**CONSIGNE À SUIVRE**: Mettez en liste numérotée les lignes des données allant de celle qui contient "Screen dimensions: 1289x841" jusqu'à la fin des données, ces deux bornes comprises. Laissez de côté les lignes vides.

**DONNÉES FOURNIES**:
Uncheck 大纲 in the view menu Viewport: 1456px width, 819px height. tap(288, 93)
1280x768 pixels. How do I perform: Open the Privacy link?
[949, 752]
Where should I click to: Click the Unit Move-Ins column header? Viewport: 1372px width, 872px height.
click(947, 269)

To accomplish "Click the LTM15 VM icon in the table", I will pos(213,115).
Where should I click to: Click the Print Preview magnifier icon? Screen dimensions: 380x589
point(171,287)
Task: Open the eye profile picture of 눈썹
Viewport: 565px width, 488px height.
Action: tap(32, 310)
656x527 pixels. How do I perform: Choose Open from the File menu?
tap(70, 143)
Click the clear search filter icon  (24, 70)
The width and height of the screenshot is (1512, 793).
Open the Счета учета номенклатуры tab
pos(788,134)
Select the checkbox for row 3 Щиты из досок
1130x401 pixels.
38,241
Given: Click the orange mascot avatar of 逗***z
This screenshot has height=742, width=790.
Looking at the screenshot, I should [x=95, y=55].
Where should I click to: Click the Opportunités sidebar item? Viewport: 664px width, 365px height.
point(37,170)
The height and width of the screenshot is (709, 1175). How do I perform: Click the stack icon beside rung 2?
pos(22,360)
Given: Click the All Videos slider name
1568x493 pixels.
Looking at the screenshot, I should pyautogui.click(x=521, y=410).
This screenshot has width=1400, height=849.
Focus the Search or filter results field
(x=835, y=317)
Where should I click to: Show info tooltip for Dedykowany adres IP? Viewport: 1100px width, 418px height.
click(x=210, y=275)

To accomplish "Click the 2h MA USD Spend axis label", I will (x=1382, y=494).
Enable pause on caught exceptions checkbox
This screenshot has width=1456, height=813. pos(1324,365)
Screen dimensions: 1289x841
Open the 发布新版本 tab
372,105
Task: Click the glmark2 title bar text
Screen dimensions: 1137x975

**RÉSULTAT ATTENDU**:
1. Screen dimensions: 1289x841
2. Open the 发布新版本 tab
3. 372,105
4. Task: Click the glmark2 title bar text
5. Screen dimensions: 1137x975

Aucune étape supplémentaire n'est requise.